Task:
Copy nothing but the line with "You are a GUI" and the lines that follow it to the end of the entries below, and keep the pictures out.

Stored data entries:
* * *
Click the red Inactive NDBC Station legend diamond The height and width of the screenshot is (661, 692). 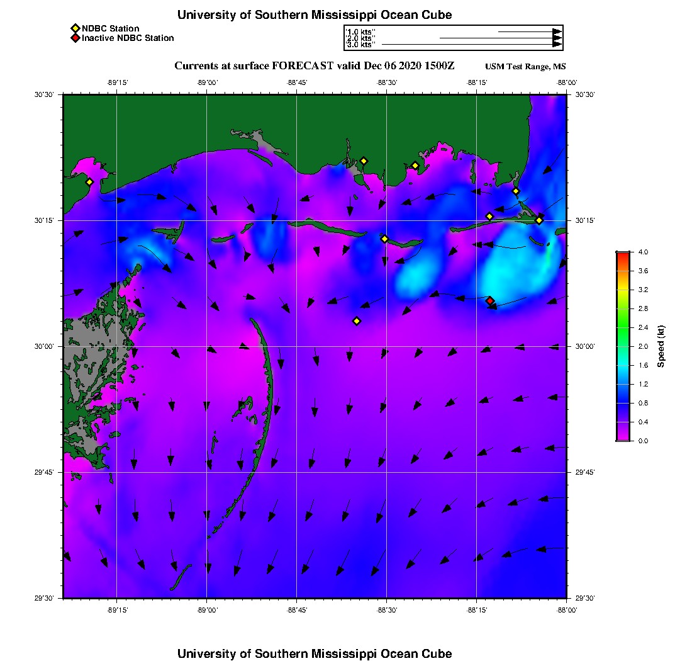75,38
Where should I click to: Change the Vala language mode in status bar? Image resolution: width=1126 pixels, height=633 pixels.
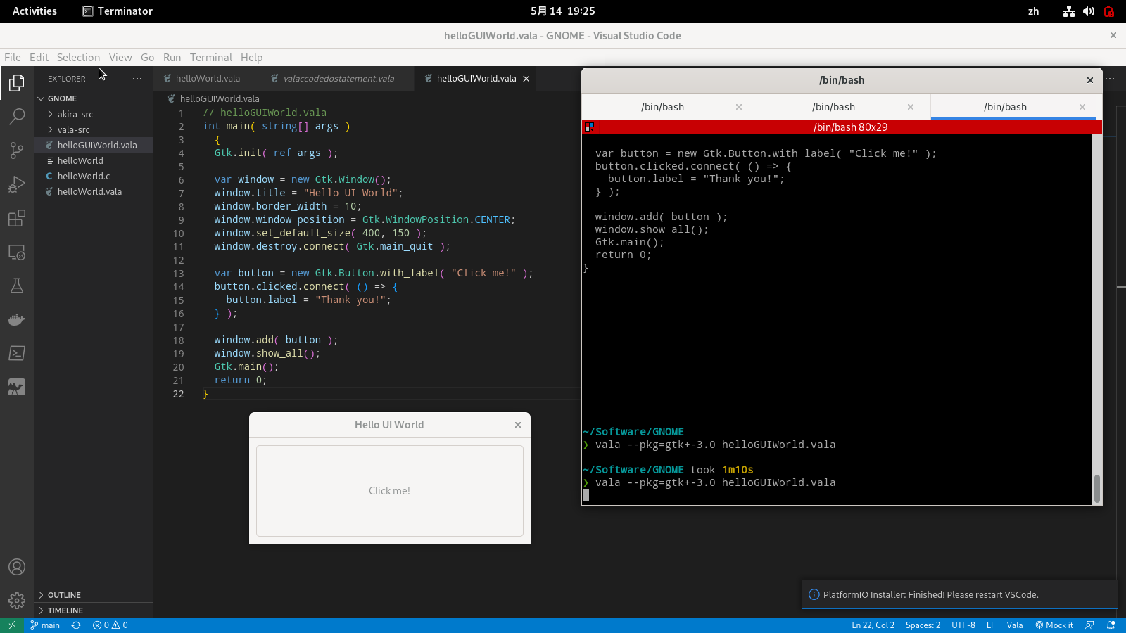pos(1014,625)
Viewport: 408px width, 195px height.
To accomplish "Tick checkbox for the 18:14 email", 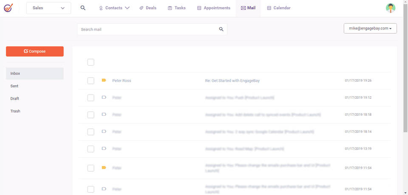I will pyautogui.click(x=91, y=132).
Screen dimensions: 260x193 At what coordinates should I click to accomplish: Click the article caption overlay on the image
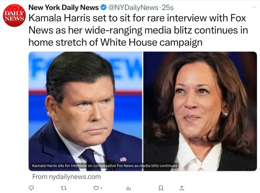(105, 166)
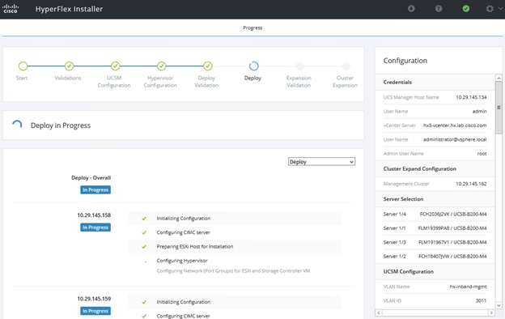Open the Deploy dropdown selector
This screenshot has width=505, height=319.
[321, 161]
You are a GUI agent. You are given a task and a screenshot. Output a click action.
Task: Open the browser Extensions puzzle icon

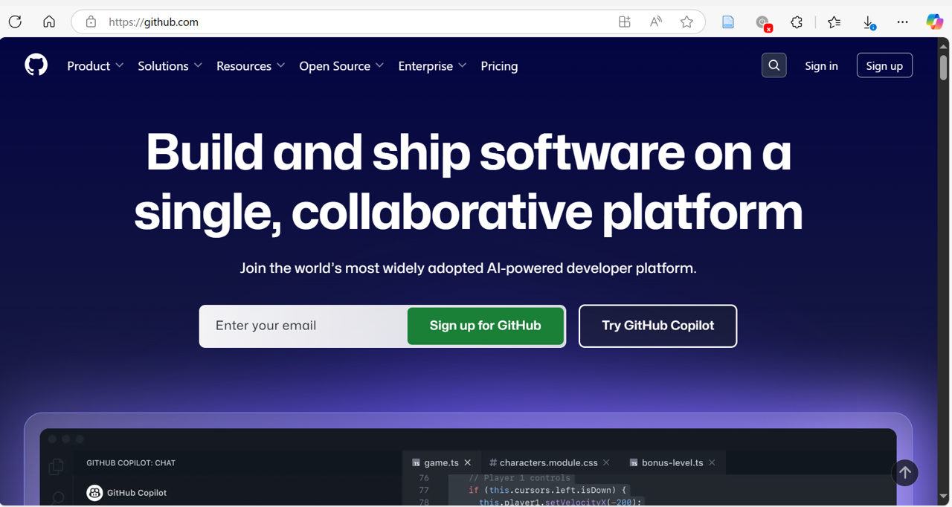pyautogui.click(x=797, y=22)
* * *
Reply to the exercise:
You are a GUI agent. You are given a task and a screenshot. Output a click action.
Task: Open the browser Extensions puzzle icon

pyautogui.click(x=797, y=22)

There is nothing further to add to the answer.